Editor's Note: This piece was created for ISMG's Security Agenda magazine, distributed at RSA Conference 2013.
Despite headline-grabbing data breaches that have proven costly to organizations in many sectors, the purchase of cyber-insurance to cover potential costs remains relatively rare.
Cyber-insurance policies vary widely, but they often cover notification expenses, credit-monitoring services, and, in many cases, legal defense costs and even government penalties.
"Cyber-insurance is viewed as much more of a discretionary purchase, and risk managers really have to be educated on the need to purchase the coverage and what the coverage actually provides," says David Bradford, who published a 2012 survey that addresses cyber-insurance for RIMS, the risk information management society (see Coming of Age of Cyber Insurance).
"So far, that's been a little bit of a difficult sell for brokers," Bradford says. "Partially it's because it's a new product with brokers as well. A lot of them just don't really understand the products that well themselves.

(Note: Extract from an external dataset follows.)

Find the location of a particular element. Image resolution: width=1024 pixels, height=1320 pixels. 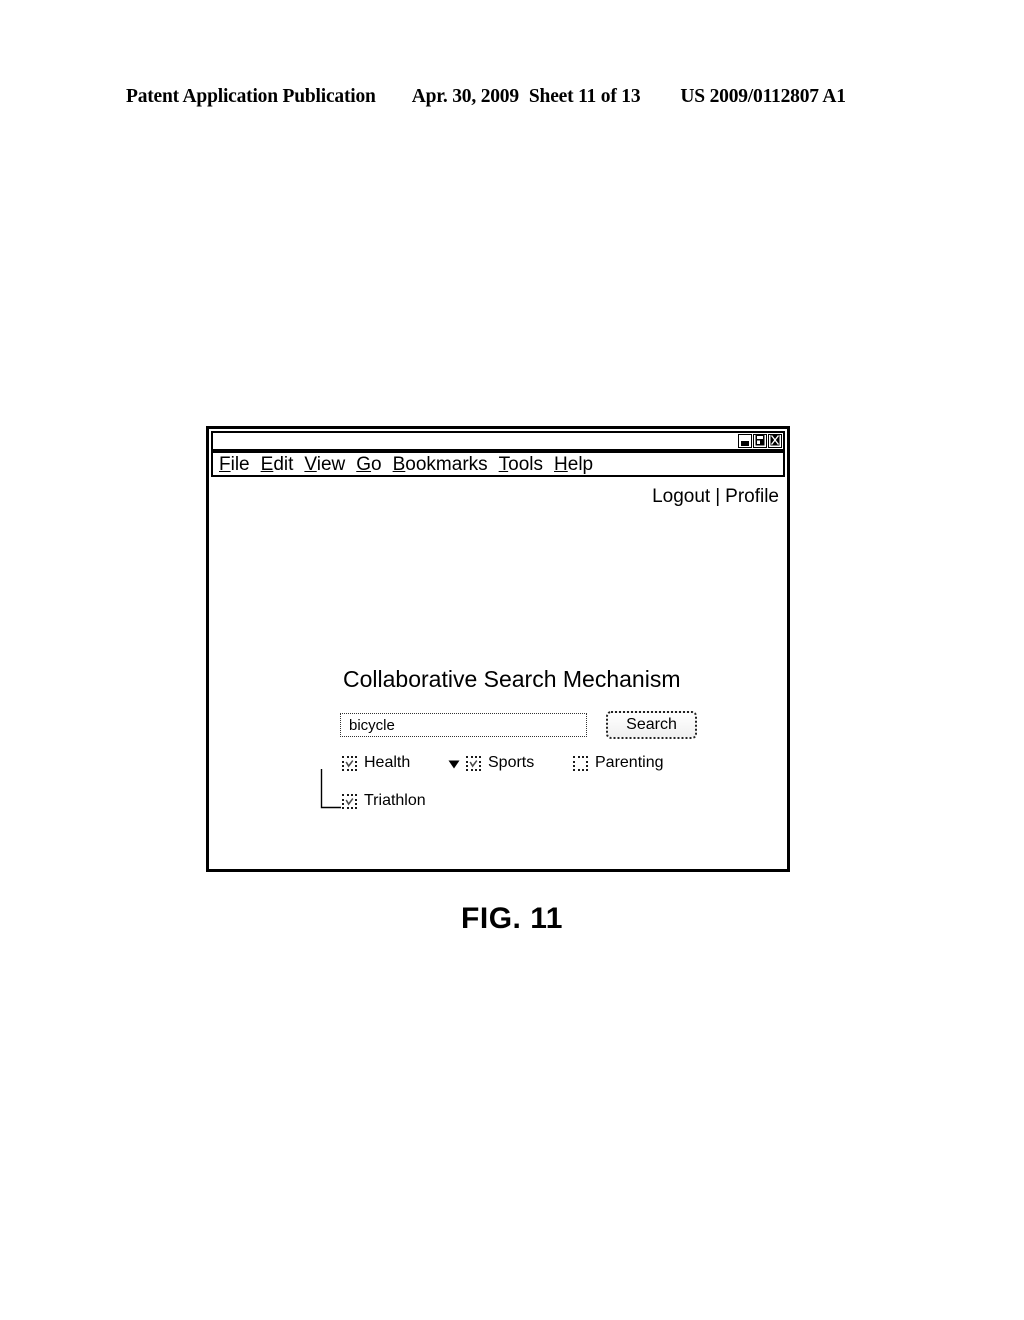

checkbox-triathlon is located at coordinates (350, 801).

They don't do an effective job of indicating the need to the buyers."
A 2012 survey of more than 100 global Forbes 2000 corporations by Carnegie Mellon CyLab shows that many board members and executives incorrectly believe that other types of corporate liability insurance cover losses due to data breaches, says lab official Jody Westby.

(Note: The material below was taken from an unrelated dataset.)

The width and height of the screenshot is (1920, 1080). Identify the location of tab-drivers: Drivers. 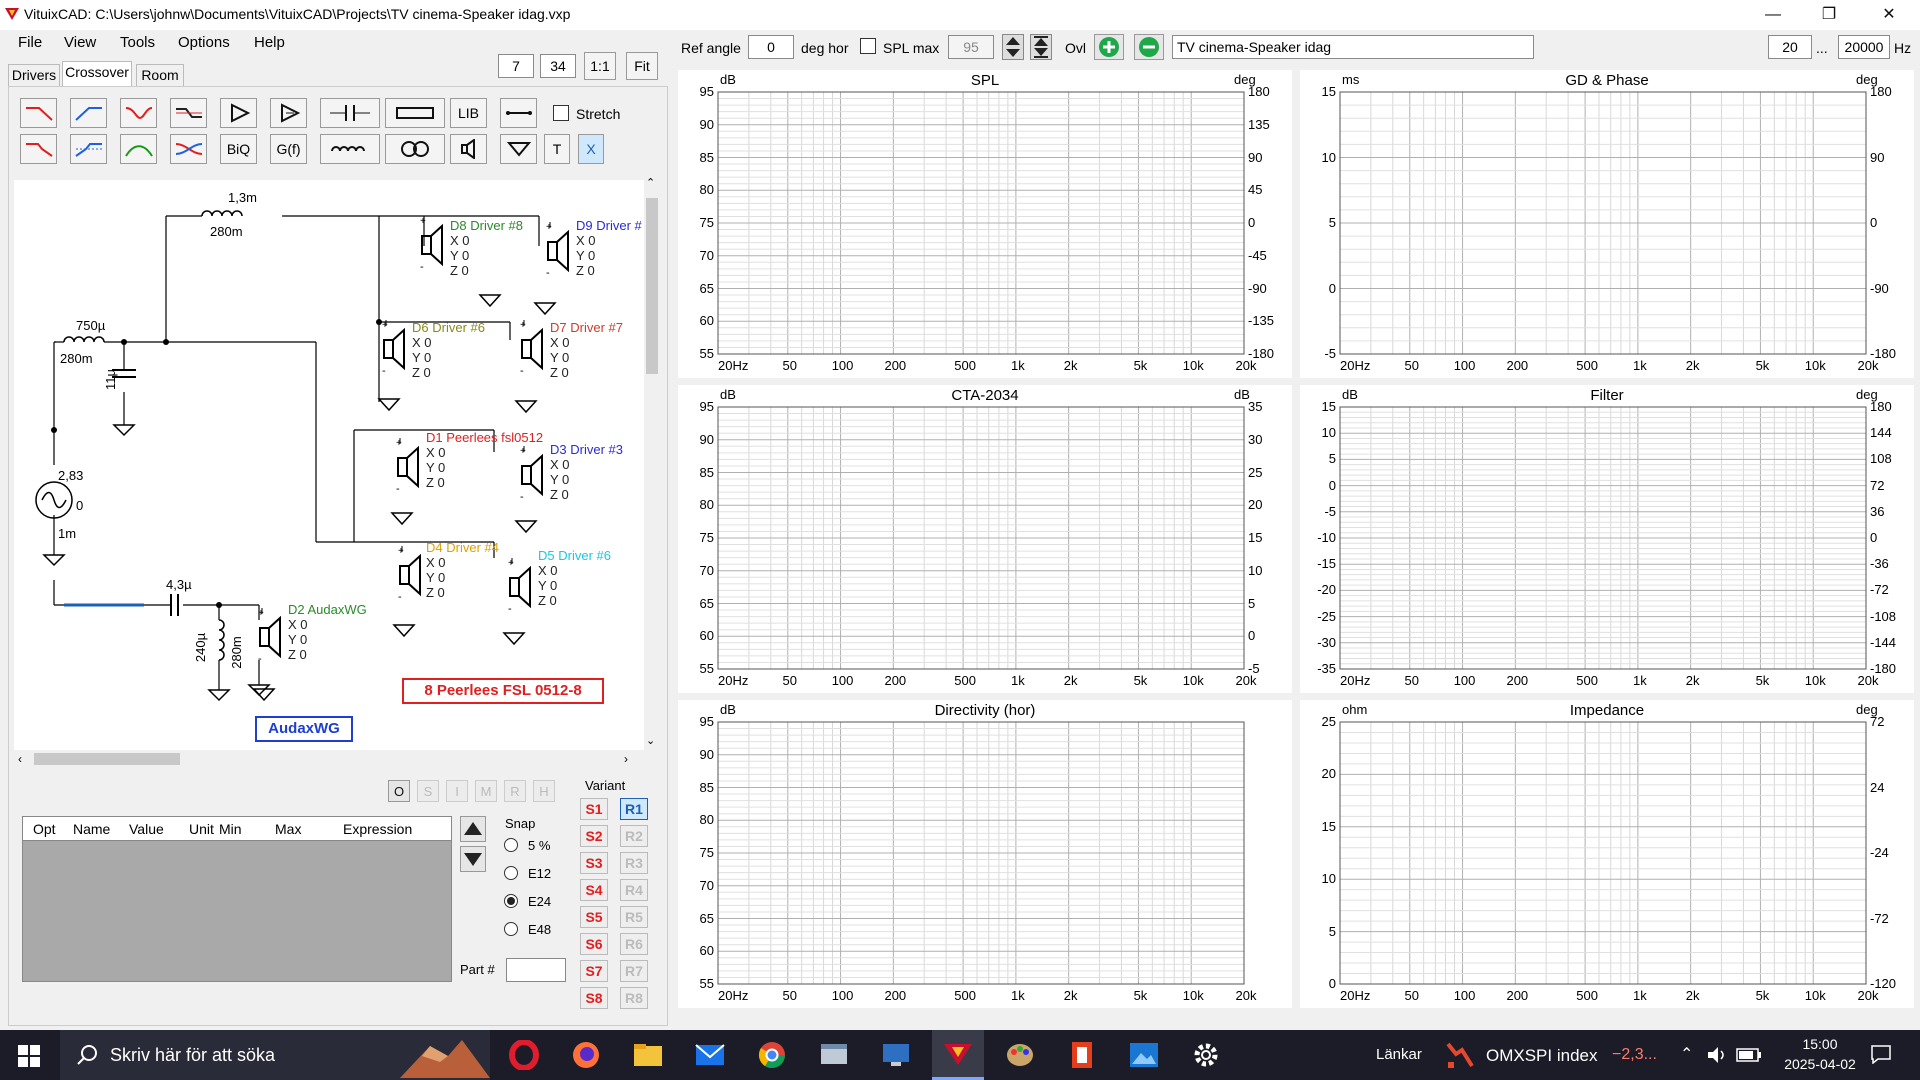
(34, 75).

"That's pretty stunning because most corporations, especially large global corporations, should understand that cyber-risks generally are not within property and general corporate liability policies," Westby says.
It's not just executives and board members who have yet to see a need for cyber-insurance. Corporate risk managers in many organizations, as well as a large number of the insurance brokers that corporations rely on to tailor coverage to meet specific exposures, don't fully appreciate what cyber-insurance offers.

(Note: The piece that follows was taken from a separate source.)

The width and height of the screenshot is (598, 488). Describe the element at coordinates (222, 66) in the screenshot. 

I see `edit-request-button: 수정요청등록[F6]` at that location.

Bradford estimates that 40 insurers offer cyberliability coverage. By comparison, about 5,000 companies provide property and casualty insurance in the United States.
Because the cyber-insurance industry continues to mature, its offerings aren't as consistent from provider to provider as they are with other types of insurance. "There are so many material differences between the coverages available that there is no real one-size-fits-all approach," says Richard Bortnick, an attorney at the law firm Cozen O'Connor.
What's covered by most cyberpolicies? Generally, they fall into two areas: first-party coverage, which covers direct expenses, and third-party coverage, which covers payments made to others.
Examples of first-party coverage include notification expenses to alert stakeholders of a breach and provide them, when necessary, with credit-monitoring services, which insurer Chubb estimates could cost up to $30 a customer. Other first-party expenses include repairing reputation harmed by a breach, including public relations costs; restoring systems and data; repaying funds stolen through fraud or extortion; and covering revenue losses associated with computer system disruptions.
Third-party coverage encompasses court-imposed damages, regulatory penalties and defense costs associated with lawsuits alleging the disclosure of customers' personally identifiable information or harm to business partners' systems.
An organization's decision on what type of policy to buy and what it should cover depends, in part, on the type of information that could be exposed.
"To the extent that an entity has a large number of personally identifiable information records, then there's a much bigger chance of exposure," says Kevin Kalinich, global network and cyber-risk practice leader for Aon Risk Solutions, an insurance brokerage. In general, businesses with such exposures include retailers, hospitality providers, healthcare providers, health insurers, financial institutions, payment processors and educational institutions, including colleges and universities.